◆ Extracted text
# Logistic regression

## 1. Setup and Imports

In [1]:
import os
import sys

try:
    base_path = os.path.dirname(__file__)
except NameError:
    base_path = os.getcwd()

# 1️⃣ Ajouter le dossier parent (un cran au-dessus)
parent_dir = os.path.abspath(os.path.join(base_path, '..'))
sys.path.append(parent_dir)

# 2️⃣ Ajouter le dossier parent du dossier parent (deux crans au-dessus)
two_up_dir = os.path.abspath(os.path.join(base_path, '..', '..'))
sys.path.append(two_up_dir)

In [2]:
import numpy as np
import matplotlib.pyplot as plt
import time

# Import the environment and agents
from permuted_mnist.env.permuted_mnist import PermutedMNISTEnv
from models.Logistic_Regression.logistic_regression import Agent as Logistic_Agent
from models.MLP.mlp_v0 import Agent as torch_mlp_Agent

print("✓ Imports successful")

✓ Imports successful


We fix the seed for reproducibility:

In [3]:
seed = 42

We fix the number of CPUs:

In [4]:
n_jobs = 2

## 2. Create the Environment

Let's create an environment with 10 different permuted tasks:

In [5]:
# Create environment with 10 episodes (tasks)

◆ Listed records
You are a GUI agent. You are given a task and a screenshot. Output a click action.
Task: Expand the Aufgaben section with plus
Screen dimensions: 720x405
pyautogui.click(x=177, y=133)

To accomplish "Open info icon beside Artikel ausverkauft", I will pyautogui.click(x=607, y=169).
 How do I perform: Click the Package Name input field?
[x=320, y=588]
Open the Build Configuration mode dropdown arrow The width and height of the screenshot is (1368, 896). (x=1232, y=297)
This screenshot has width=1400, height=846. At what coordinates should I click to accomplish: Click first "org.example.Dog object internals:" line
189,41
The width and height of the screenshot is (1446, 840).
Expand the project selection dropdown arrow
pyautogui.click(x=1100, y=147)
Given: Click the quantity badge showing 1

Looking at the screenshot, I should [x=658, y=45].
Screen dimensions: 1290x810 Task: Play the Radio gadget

◆ Set exercise 1
From the logistic regression notebook, list every module loaded with a plain import statement, leaving out anything brought in with "from".
◆ Set exercise 2
Pick up the logistic regression notebook after its last line and keep writing it.

◆ Exercise output 1
os, sys, numpy, matplotlib.pyplot, time

◆ Exercise output 2
env = PermutedMNISTEnv(number_episodes=10)

# Set seed for reproducibility
env.set_seed(seed)

print(f"Environment created with {env.number_episodes} permuted tasks")
print(f"Training set size: {env.train_size} samples")
print(f"Test set size: {env.test_size} samples")

Environment created with 10 permuted tasks
Training set size: 60000 samples
Test set size: 10000 samples


## Logistic regression:

In [6]:
def Logistic_regression(C, max_iter):
    # Reset environment for fresh start
    env.reset()
    env.set_seed(seed)

    # Create logistic regression agent
    logistic_agent = Logistic_Agent(C, max_iter, n_jobs, seed)

    # Track performance
    logistic_regression_accuracies = []
    logistic_regression_times = []

    print(f"Evaluating Logistic regression Agent with max_iter={max_iter} and C={C}:")

    # Evaluate on all tasks
    task_num = 1
    while True:
        task = env.get_next_task()
        if task is None:
            break
        if task_num >= 2: # limited for quick test
            break
            
        # Reset agent for new task
        logistic_agent.reset()
    
        start_time = time.time()
    
        # Train
        logistic_agent.train(task['X_train'], task['y_train'])
    
        # Make predictions
        predictions = logistic_agent.predict(task['X_test'])
    
        # Calculate time and accuracy
        elapsed_time = time.time() - start_time
        accuracy = env.evaluate(predictions, task['y_test'])
    
        logistic_regression_accuracies.append(accuracy)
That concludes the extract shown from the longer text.